» WORK REQUIRED:
Extract the rows that begin at the line containing "Identify the location of untitled" and end after the line containing "center [197, 62].", and repeat them exactly, changing nothing.

Records for locating displayed items
start

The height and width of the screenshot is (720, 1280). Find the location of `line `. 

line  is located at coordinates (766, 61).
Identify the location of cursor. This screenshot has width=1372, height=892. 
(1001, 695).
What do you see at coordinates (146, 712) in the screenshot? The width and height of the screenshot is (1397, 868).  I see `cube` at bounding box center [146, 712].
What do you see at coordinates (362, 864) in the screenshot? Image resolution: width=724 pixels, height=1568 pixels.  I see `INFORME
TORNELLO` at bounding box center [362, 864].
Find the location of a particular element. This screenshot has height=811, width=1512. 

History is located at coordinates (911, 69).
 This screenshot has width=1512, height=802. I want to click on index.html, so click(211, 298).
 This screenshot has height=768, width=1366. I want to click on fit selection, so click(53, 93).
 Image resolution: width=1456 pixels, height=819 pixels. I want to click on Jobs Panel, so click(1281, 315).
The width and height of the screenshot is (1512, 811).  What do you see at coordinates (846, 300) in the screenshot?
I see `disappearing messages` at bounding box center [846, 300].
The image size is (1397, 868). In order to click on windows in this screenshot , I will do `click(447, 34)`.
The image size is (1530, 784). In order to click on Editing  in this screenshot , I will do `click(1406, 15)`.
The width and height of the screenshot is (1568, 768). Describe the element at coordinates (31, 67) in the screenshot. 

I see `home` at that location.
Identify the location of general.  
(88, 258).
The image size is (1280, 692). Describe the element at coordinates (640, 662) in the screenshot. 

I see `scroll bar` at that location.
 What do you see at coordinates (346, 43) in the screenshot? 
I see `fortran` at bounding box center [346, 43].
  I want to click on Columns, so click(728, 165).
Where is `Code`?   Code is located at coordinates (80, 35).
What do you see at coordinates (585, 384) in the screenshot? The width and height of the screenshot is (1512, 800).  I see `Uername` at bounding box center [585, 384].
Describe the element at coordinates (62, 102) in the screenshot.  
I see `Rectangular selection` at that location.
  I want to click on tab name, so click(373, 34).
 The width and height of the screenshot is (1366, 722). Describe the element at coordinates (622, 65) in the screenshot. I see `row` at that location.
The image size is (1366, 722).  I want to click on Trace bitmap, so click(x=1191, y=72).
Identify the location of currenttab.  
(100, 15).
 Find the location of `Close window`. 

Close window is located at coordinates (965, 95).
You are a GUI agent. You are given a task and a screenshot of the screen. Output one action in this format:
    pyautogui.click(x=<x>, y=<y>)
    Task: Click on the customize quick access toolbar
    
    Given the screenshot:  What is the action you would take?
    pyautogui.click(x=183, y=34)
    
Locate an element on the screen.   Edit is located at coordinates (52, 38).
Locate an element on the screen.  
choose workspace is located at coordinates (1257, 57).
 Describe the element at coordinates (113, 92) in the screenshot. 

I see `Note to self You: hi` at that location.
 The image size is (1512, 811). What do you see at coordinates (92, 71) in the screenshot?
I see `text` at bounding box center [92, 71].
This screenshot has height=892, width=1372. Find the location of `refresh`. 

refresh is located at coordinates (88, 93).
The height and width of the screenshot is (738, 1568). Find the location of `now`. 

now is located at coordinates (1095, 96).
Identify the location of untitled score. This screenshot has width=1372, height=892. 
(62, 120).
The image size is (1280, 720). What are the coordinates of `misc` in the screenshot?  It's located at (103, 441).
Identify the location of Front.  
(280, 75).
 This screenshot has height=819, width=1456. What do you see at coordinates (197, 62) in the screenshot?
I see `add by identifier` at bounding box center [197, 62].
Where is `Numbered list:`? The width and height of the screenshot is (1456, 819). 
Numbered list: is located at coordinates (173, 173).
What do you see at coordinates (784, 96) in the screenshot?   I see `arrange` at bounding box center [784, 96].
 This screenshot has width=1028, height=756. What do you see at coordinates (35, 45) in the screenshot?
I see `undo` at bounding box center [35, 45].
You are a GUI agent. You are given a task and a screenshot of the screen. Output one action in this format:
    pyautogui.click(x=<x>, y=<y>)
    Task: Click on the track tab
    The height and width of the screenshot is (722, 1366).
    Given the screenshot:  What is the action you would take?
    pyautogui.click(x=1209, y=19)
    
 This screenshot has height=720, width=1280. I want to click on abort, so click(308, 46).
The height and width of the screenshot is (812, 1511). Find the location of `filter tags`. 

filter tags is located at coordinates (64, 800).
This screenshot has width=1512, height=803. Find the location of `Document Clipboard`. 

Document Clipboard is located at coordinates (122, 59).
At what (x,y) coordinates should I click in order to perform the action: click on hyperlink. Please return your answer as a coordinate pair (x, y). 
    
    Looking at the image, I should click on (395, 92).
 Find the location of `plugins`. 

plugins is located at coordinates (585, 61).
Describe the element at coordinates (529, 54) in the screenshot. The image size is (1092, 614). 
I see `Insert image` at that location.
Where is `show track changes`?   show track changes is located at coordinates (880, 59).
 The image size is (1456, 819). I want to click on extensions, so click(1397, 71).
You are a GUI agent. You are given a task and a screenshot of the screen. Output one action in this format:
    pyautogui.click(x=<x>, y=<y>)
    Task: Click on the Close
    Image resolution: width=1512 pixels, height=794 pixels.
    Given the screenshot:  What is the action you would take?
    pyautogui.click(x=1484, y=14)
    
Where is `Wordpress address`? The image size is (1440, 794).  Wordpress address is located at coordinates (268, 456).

end

» RESULT FOR THIS EXERCISE:
Identify the location of untitled score. This screenshot has width=1372, height=892. 
(62, 120).
The image size is (1280, 720). What are the coordinates of `misc` in the screenshot?  It's located at (103, 441).
Identify the location of Front.  
(280, 75).
 This screenshot has height=819, width=1456. What do you see at coordinates (197, 62) in the screenshot?
I see `add by identifier` at bounding box center [197, 62].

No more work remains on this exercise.